I think that is unrealistic and discriminatory.
No, it is not at all. I never knew anything about my teacher's personal lives growing up.
The point of education is for the students to study the curriculum and pass the tests.
Deciding that the answer is pretending none of these things exist is willful ignorance and sets everybody up for failure.
Wanting to keep private things private is not pretending that private things do not exist.
Every student should be ignorant of intimate personal details of their teachers.
Christianity doesn’t need to be taught in a public school, actually, but I have no issue with a teacher identifying as a Christian.
History of all world religions should be taught in all public schools.
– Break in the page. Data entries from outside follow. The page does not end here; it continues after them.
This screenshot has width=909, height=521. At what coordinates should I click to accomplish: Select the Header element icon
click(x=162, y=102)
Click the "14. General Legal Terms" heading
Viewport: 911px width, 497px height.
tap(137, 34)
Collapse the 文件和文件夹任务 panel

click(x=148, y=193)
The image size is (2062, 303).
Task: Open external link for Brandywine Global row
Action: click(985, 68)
They are a big deal.
Much more so than whether your teacher is a homosexual and if the kids want to know more about it.
A teacher can be whatever religion they want - but the moment they start trying to share why they chose whatever religion and encourage their students to learn more about it - that's the line.
What on earth are you talking about? If you think that’s what’s going on in schools or in sex ed, you are grossly misinformed.
It has. The one case I am referencing was a P.E. teacher and he got in big trouble - yet cases like this continue to happen and activists continue to support it.
First off, that’s not what you asked.
This is what I asked, "You think it is appropriate for schoolteachers to be discussing their sexuality with their students? Keeping secrets from their parents?"
You then replied with, "Depends on the secret." - which as I said is completely inappropriate. No adult should share a secret with my children that I don't know about.
Secondly, your kids teachers are going to be talking about things with them about topics that won’t be shared with you.
There is a reason that the curriculum is posted publicly. Teachers are supposed to stick to the curriculum. The only topics they should be discussing with my children are subject listed on the curriculum.
If that’s a problem for you, you need to homeschool.
Or teachers should just follow the posted curriculum?
Children being forced to Zoom Call classes during the lockdowns exposed teachers nation-wide to parents for not following their curriculums and discussing inappropriate things with their students.
It is unrealistic to expect that every thought, idea, opinion, and conversation a teacher has with your kid will be shared with you.
That is not what a secret is. Stop being disingenuous.
It’s not, actually.
I think your responses are something that controlling and abusive person would say when the threat to their iron grip on their victims is threatened.
Every parent or guardian bears 100% responsibility for their children - so they also hold 100% authority over them.
If I green-light a curriculum - agree to what the teacher is going to be teaching my children - and they start teaching something that I did not agree to - I am not the one who violated an agreement or anyone's trust.
And your response that my wanting to make sure my children are educated properly - without being politicized or sexualized - means that I am somehow controlling and abusive - shows just how desperate you must be to politicize and sexualize children.
I think people who can’t get abortions because they don’t have uteruses can’t weigh in on abortions.
How many children do you have?
I think people confuse parenting a child with owning a child and forget that the child’s needs are more important than the wants of their parents.
If I can be punished for what my child decides to do - then I have all authority over them.
If you believe that any child "needs" to be politicized or sexualized - then you have a reckoning coming.
I think people who aren’t dealing with the issues related to gender ideology and their own children have no business telling me what I need to do.
You need to mind your business and stop bringing your personal business into my life and the lives of my children.